I originally started Margin Notes in the summer of 2005. I posted pretty regularly for the next half year or so, then trailed off at around the same time that I matriculated in a master’s program in non-fiction writing at a local university. As I started working more seriously on some personal writing projects, I found that blogging was a distraction from the type of writing I wanted to work on then. In short, blogging was no longer filling a need.

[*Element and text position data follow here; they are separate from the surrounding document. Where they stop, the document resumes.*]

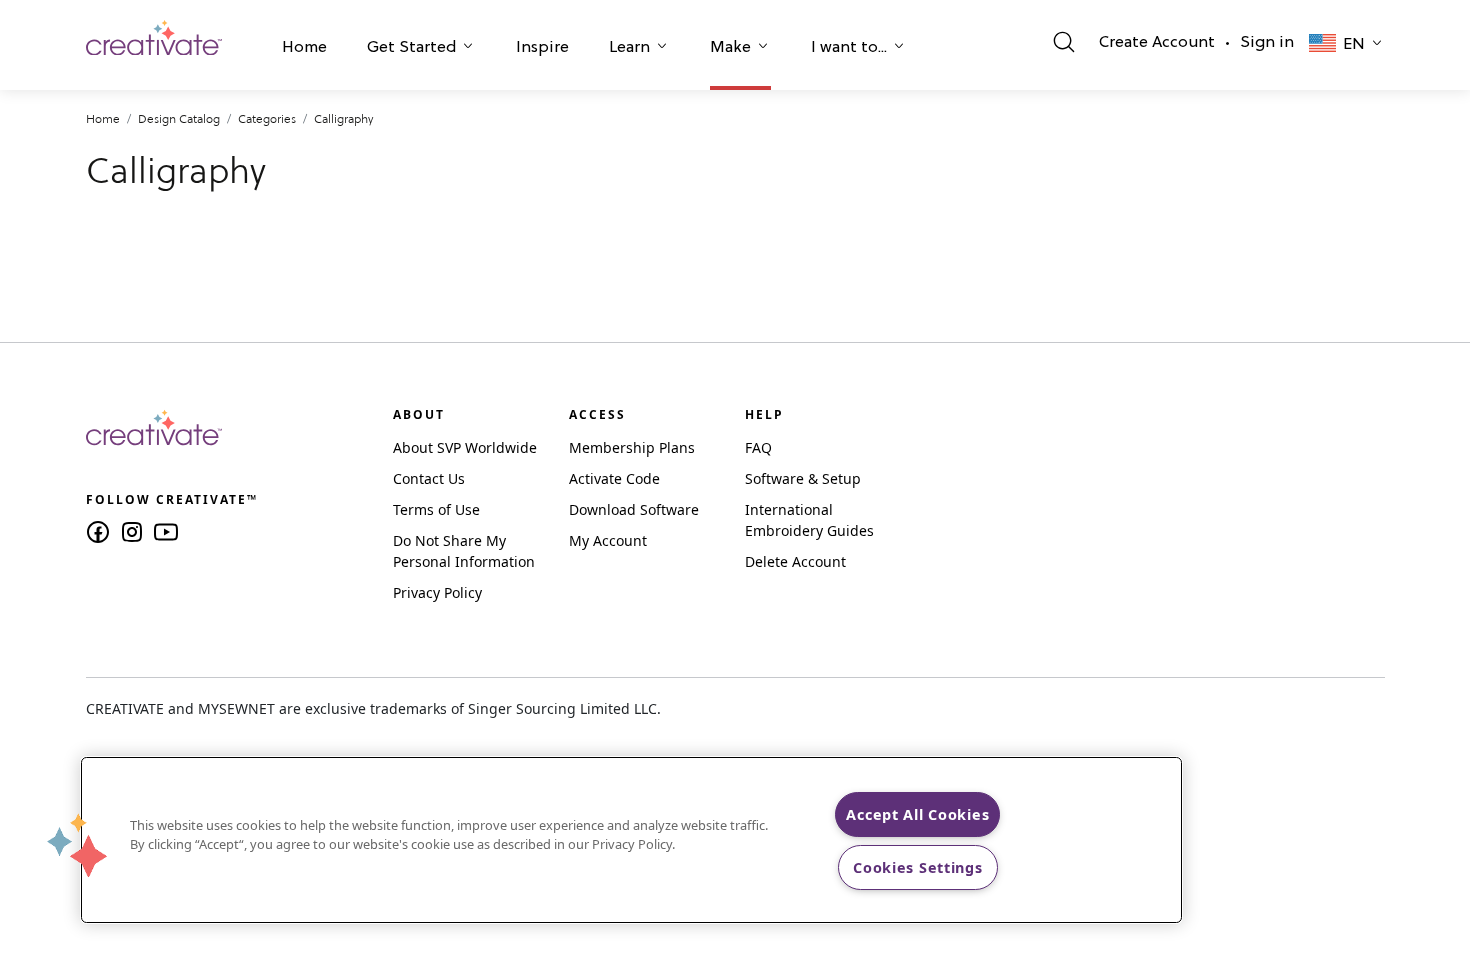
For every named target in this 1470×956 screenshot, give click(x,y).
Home (304, 48)
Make (730, 48)
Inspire (542, 48)
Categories (267, 118)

Now I’m back. Big changes are looming in my life, as my new wife (six-year girlfriend before that, though) and I contemplate moving from Baltimore to Montana so that she can begin her first full-time job in wildlife research. She’ll leave first, in late February, while I will stay behind to (1) finish out a third year at my current job and (2) deal with whatever we end up deciding to do about our house. She’ll rejoin me in early August, when we will pack up and pull stakes for the drive west. Several factors in all of this have conspired to awaken the blogging itch: my impending solitude (through August), the upheaval, the desire to keep up with old friends and make new ones, etc.
There’s another factor, too: I want to be a student of my new home, right from the start, in a way that I never was a student of Baltimore. I’ll be a true alien in Montana, or — at least — Montana will truly be alien to me, and I want to approach my new living situation with a writer’s comprehensive curiosity. As an easterner and big-city dweller these last 8 years, and an easterner in general for most of the 25 years before that, I carry all sorts of prejudices and assumptions — suspicions, even — about “flyover country,” and I want to pay careful attention to the confrontation between these preconceptions and the truth.
And writing is the best way I know to pay attention.
Last night, I erased the old Margin Notes mySQL database from my host’s server (although of course I backed it up first).